After the sudden demise of The Devil`s Blood, Selim Lemouchi had the urge to record new material, to take a new direction, walk a different path. He dubbed the concept Selim Lemouchi & His Enemies and soon wrote and released the excellent EP called ‘Mens Animus Corpus’. Where M.A.C. was still a Selim only effort when it comes to song writing, on ‘Earth Air Spirit Fire Water’ an actual collaboration was born.
Joined by his old comrade Robby Geerings, the two of them started working on new material. Lemouchi involved many different people on this album, four different drummers, his sister Farida does some vocals and other enemies all had something to bring to this work of musical alchemy.
And it is exactly that: A musical version of the Great Work, melting together elements that may be radically different from each other into one, pure substance: gold.
Our journey begins with ‘Chiaroscuro’. Named after the technique of using sharp contrasts between light and dark to create a dramatic effect, this song also sets a dark backdrop in which the light can shine on the most important elements. The song is highly psychedelic, taking us down the rabbit hole, yet where Alice found a white rabbit, we find emptiness and death. Vocals that are reminiscent of Sid Barret at one time and early David Bowie at another lure us along, further and further down the hole. The powerful voice of Farida joins that of Selim to create a chorus of mad angels. This is a trip through swirling effects, ritualistic drums and repetitive riffing. However where bands like Pink Floyd or Hawkwind took us into LSD inspired space, the Enemies and their fearless chieftain show us the grandeur of hell and the beauty of black holes. Ever weaving vocals make the whole a hypnotising, shamanistic experience. We slowly reach the bottom of the rabbit hole, where a new and unknown world awaits us.
Next Stop, ‘Universe B’. Here we find a slightly postpunkish bassline, effectively simple rock drums and searing guitar leads giving us more breathing room. We take off in flight, spread our mental wings and partake in the dance of this newfound universe. The sense of danger almost gone, we dare to touch the dark stars in this strange place. Then after three and a half minutes we arrive at a place of overwhelming beauty.
‘The Ghost Of Valentine’ resembles a gigantic Nebula, the birthplace of a million stars. An uneasy tranquility is sensed here. No beating drums to guide us, nor melodies to hold on to. Here at the birthplace of thought there are truly no limits, no boundaries. Here anything could happen. The ever so slowly swelling soundscape starts to press down on our shoulders, this cloak of cosmic dust is becoming increasingly heavy to bear.

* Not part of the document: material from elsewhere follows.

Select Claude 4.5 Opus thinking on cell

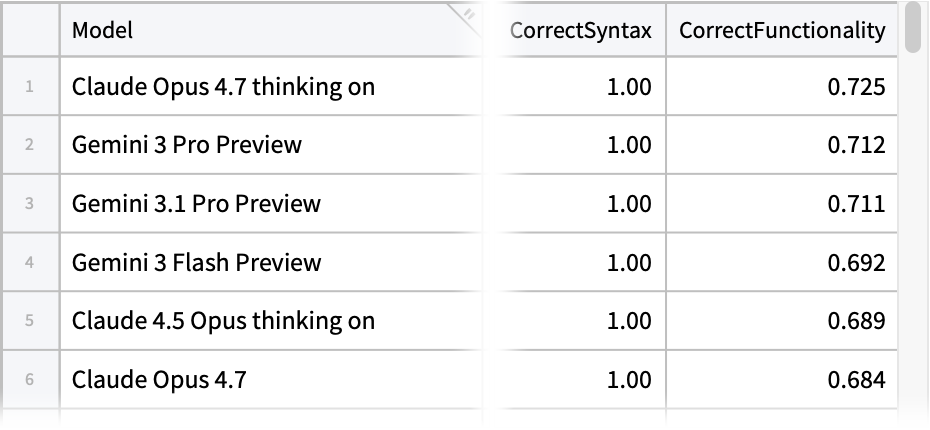[223, 321]
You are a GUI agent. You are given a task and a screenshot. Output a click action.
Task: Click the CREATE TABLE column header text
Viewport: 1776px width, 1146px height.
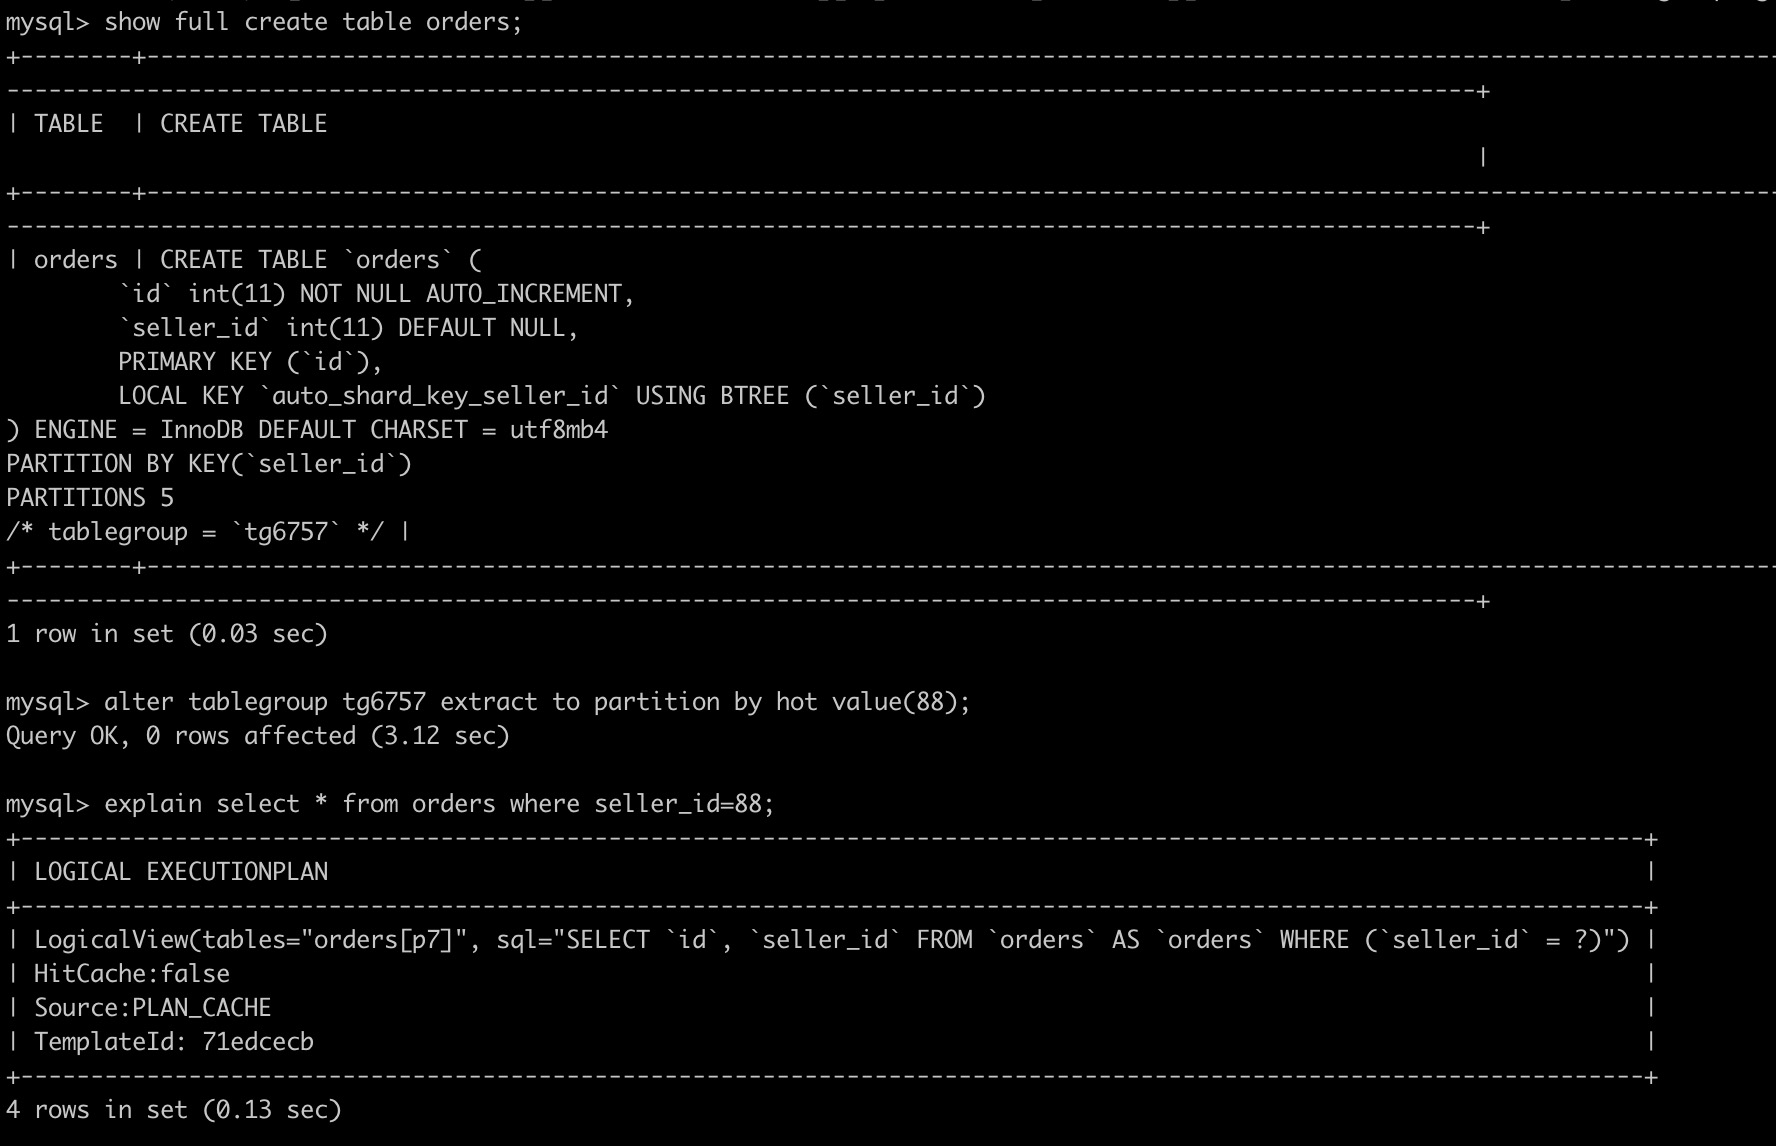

As we take it off, we realise we stand at the edge of a sea. ‘The Deep, Dark Waters’ call us. Hesitantly at first, we wade the surf, but as our confidence grows we take the plunge into the deep darkness below the surface. A constantly looping, yet ever-changing guitar line serves as our lifeline here, giving us a sense of direction and false safety. Who knows what abominations lurk here, obscured by darkness. The current takes hold and gets stronger and stronger. But we do not fight it; instead we let it guide us further. The soothing voice of Lemouchi telling us not to be afraid, but to rejoice! For we are in the presence of a truly ancient power here. We have reached a platform, here deep down in the dark. Our eyes are growing accustomed to the blackness and we can vaguely make out the shapes of ancient, cyclopean temples. Just when we feel safe, a huge shape arises from the ruins, guided by a soaring set of guitars. We humbly bow down and are blessed by this aquatic monster. Then from the distance we once more hear the looping guitars, our lifeline. We grab hold and let it take us away from this ancient site.
Our journey ends with ‘Molasses’, where we get a strong Hawkwind vibe. Pumping basslines, jamming guitars and swirling keyboards take us out of the sea of darkness and onto dry land. Before us lies an empty plain, just the odd reverbed note floating by on the wind and there upon a hill stands Farida, singing a hymn to strange, unknown deities. The band joins her with a calm piece of drums and bass, a soloing Selim displaying all his emotion in his playing. At this plain we rest for a while, getting accustomed to our new found power. The drums and singing get more powerful and incite us to join in, to madly dance beneath an alien moon. And so we dance, we dance off into the distance, off into madness and genius in one, off into infinity.
This album is a true odyssey of the soul, a marvellous display of what psychedelic music can be besides drug music. A means to explore the spirit, to delve into ones soul.